Review By: Jonathon Hopper
After nearly forty years in the business you’d have thought the assorted members of Connecticut prog veterans Fates Warning had seen it all. From the commercial and critical highs of 1991’s ‘Parallels’, through the line-up changes, the fallow periods and the recent return to their spiritual roots with Metal Blade.
They’ve even supposedly been credited with pioneering the whole progressive metal genre by none other than Dream Theater. A not inconsiderable accolade and one that Long Day Good Night – the outfit’s thirteenth studio album and the first since 2016’s ‘Theories of Flight’ – certainly does its best to live up to.
Starting amid an ocean of gently washing keyboards and warbling guitars that announce the arrival of Ray Adler’s rich, layered vocals on opener The Destination Onward, the journey continues with the driving Shuttered World – a traditional rocker that sees the band pushing through the gears towards a rousing chorus with a nice line in spiralling guitars.
Alone We Walk follows – a chugging monster like Queensryche making out with Tool on the back of a low loader – that leads into nu metal inflected Now Comes the Rain. It’s a crisp, radio friendly affair that highlights a slight departure into more overtly commercial territory.
As fans of Fates Warning mayhave come to expect, Long Day Good Night is an album of considerable scope, featuring some 13 songs spanning over 72 minutes. From ethereal soundscapes like The Way Home with its delicate build up culminating in a sonic onslaught that brings to mind A Perfect Circle to the gorgeous strings and strumming of Under the Sun to full on metal belters like Scars, Adler intoning ‘I stand amongst the smoking ruins’.

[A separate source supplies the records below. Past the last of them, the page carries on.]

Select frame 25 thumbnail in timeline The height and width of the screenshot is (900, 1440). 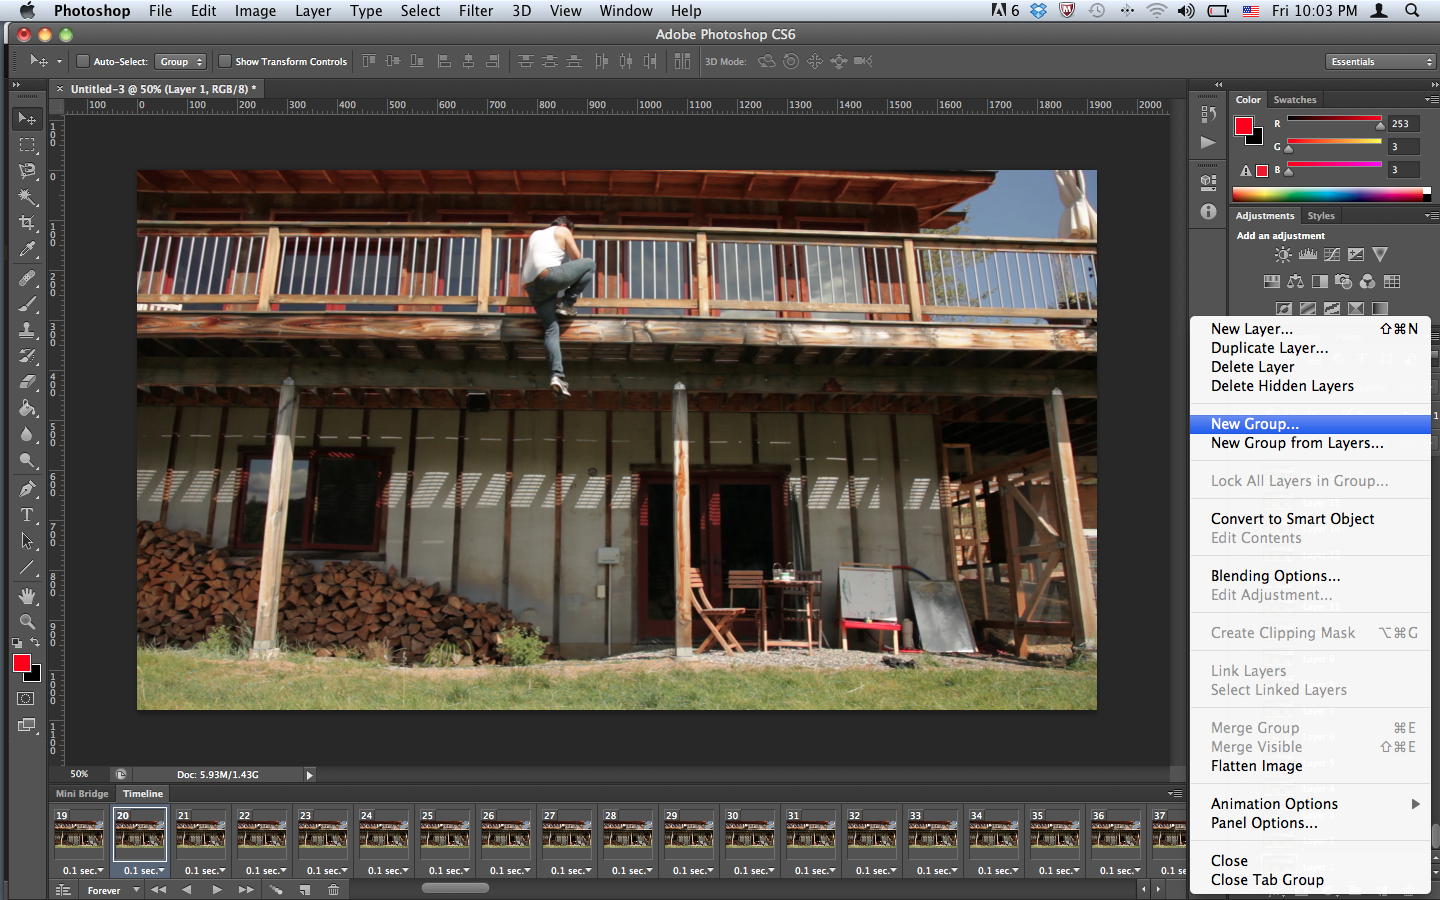pyautogui.click(x=445, y=834)
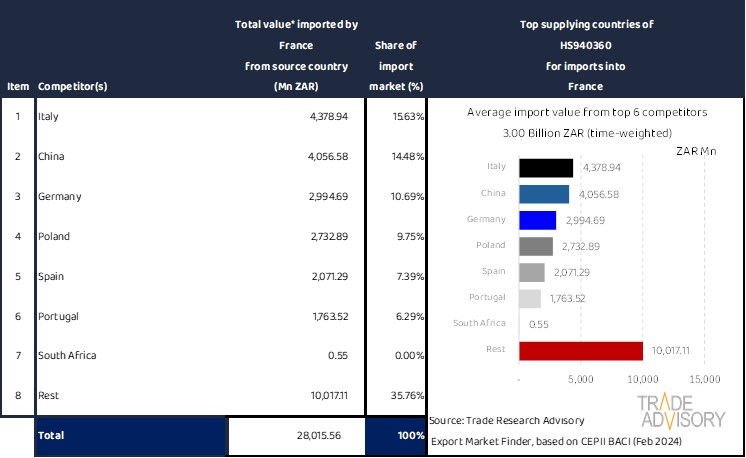Screen dimensions: 746x458
Task: Click the Competitor(s) column header
Action: tap(72, 86)
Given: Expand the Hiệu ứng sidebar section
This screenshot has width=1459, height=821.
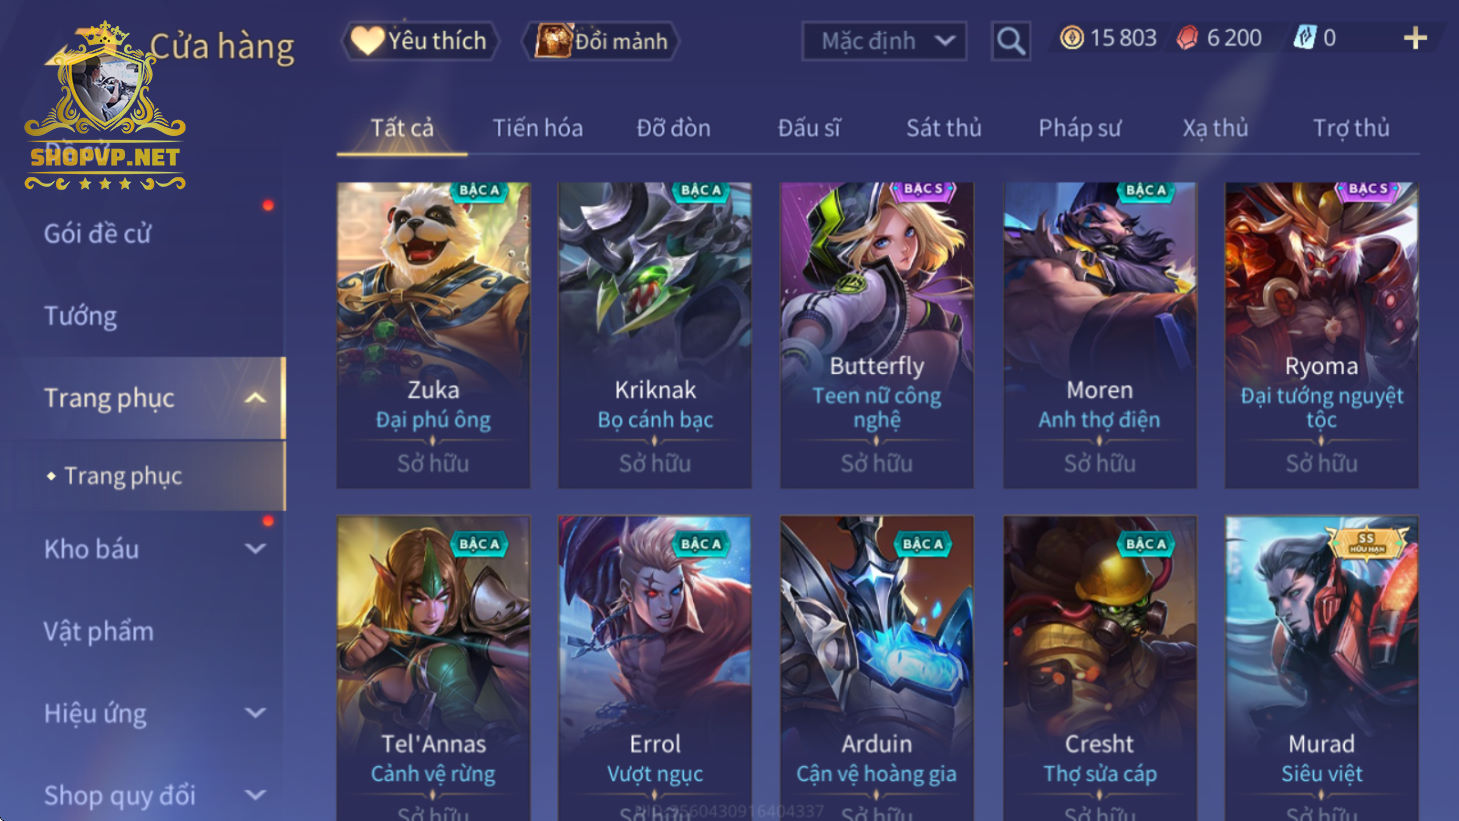Looking at the screenshot, I should (256, 713).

Hopefully he isn’t referring to the fortnight he spent in pandemic-stricken Madrid sleeping on a studio floor in order to get his vocals down.
When Snow Falls drifts and flurries, a brittle and darkly beautiful paean to regret but some of the early momentum is lost in the second half through unremarkable rockers like Liar and Glass Houses.
Still, there’s ethereality and then there’s just plain bonkers and penultimate tome – the 11 and a half minute The Longest Shadow of the Day – offers both. Opening with a three-minute jazz jam before axeman/ producer Jim Matheos flies into full-on fret fetishism tossing out more scales than your local fishmongers, until slowing for the final denouement that sounds not unlike Pink Floyd’s ‘Animals’ boiling into space.
It’s a song that encapsulates Long Day Good Night as a whole. Grand, ambitious and sweeping in scale, some of what’s on offer is truly sublime. As I have to review the whole thing though, I’d have to say that a slightly shorter day would have made for an even better night.